### Record extracts ###
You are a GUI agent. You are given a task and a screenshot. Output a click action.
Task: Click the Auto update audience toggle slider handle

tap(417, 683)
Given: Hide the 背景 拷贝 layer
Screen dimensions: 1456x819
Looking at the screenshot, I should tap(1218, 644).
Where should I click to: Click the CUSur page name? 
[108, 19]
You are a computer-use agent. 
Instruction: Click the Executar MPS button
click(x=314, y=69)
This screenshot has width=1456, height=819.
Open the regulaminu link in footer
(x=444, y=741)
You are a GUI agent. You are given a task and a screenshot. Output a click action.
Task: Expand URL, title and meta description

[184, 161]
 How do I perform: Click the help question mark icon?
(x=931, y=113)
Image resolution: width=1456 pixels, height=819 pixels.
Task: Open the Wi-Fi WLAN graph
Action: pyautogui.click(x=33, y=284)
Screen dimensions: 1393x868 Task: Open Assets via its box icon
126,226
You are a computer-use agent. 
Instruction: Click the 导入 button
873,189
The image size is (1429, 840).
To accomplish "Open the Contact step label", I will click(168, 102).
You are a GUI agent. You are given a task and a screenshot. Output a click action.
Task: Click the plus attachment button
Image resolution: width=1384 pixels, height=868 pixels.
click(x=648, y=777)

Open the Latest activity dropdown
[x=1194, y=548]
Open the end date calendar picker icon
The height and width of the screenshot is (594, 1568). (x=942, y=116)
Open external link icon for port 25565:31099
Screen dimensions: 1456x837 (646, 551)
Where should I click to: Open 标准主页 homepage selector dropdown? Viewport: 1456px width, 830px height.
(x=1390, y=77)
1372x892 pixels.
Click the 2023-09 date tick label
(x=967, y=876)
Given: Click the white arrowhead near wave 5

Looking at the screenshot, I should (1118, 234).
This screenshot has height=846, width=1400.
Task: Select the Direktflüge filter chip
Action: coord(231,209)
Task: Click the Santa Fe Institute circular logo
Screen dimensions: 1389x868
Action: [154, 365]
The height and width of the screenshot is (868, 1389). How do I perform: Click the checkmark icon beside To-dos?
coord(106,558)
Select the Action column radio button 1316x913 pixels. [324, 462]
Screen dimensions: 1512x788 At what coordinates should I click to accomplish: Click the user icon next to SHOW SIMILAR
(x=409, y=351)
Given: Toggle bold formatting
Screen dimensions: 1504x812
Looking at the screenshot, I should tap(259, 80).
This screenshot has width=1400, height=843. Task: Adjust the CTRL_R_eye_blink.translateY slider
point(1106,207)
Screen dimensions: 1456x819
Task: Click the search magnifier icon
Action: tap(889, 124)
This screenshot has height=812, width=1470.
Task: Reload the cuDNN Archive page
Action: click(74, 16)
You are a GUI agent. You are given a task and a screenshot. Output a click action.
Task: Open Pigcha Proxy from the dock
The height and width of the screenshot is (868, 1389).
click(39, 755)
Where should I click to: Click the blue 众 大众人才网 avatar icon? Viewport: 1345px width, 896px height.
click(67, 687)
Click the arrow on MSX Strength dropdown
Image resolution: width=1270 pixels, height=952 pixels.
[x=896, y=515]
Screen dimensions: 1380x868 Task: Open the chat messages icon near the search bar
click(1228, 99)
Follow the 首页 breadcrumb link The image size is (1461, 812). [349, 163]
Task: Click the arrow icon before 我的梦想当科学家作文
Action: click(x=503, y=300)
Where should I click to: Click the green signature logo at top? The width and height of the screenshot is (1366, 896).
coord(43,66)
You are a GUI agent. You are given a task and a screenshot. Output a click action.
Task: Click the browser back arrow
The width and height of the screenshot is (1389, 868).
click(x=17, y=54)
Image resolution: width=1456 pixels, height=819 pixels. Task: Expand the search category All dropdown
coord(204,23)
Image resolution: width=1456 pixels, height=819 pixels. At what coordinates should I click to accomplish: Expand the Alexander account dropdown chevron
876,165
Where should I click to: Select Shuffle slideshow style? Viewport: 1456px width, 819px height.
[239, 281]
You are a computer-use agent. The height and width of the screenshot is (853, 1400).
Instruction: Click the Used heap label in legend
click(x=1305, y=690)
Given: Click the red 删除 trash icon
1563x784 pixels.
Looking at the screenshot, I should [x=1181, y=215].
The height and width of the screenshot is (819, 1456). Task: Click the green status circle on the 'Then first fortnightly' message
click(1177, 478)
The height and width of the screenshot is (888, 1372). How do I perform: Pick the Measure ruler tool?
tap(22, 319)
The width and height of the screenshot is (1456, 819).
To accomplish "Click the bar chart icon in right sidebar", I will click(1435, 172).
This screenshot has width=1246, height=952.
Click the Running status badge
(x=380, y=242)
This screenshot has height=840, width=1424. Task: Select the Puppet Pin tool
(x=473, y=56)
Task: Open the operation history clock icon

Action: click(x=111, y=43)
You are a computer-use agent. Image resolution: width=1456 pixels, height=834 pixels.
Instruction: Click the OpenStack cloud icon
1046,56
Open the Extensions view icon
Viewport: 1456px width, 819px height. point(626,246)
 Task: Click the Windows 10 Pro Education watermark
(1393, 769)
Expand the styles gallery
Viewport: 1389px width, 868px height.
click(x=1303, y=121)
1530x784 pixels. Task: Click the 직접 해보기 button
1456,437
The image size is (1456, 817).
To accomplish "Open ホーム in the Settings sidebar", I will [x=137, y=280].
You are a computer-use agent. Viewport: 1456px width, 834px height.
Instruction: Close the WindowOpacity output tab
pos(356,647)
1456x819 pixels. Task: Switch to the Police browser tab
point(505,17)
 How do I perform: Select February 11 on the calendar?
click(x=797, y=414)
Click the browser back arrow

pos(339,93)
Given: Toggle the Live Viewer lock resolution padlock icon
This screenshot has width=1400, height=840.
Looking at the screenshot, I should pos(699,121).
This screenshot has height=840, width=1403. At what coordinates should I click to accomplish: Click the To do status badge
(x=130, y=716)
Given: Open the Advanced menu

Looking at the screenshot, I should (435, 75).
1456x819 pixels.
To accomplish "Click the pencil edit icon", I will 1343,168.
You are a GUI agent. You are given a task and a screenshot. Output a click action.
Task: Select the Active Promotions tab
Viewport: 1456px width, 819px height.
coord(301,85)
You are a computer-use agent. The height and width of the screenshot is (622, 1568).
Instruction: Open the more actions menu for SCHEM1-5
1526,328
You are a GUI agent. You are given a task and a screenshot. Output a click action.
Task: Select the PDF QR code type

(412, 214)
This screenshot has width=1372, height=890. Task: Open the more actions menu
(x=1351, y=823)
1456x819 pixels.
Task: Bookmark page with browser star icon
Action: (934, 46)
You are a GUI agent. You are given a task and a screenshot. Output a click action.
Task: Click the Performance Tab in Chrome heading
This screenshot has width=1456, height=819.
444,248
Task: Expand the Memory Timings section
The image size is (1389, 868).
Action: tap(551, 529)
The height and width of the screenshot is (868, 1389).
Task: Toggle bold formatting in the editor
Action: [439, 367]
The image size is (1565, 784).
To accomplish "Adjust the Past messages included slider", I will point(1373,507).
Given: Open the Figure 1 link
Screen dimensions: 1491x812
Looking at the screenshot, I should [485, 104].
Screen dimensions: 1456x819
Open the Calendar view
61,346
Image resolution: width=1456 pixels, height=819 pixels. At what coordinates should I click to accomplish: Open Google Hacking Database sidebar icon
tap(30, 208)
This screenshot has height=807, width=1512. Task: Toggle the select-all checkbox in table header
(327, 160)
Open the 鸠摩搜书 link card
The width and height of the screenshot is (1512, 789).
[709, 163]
###
## Your instructions
Check each line of the listing above for the string "computer". Report only how many have it.

## Answer to this problem
6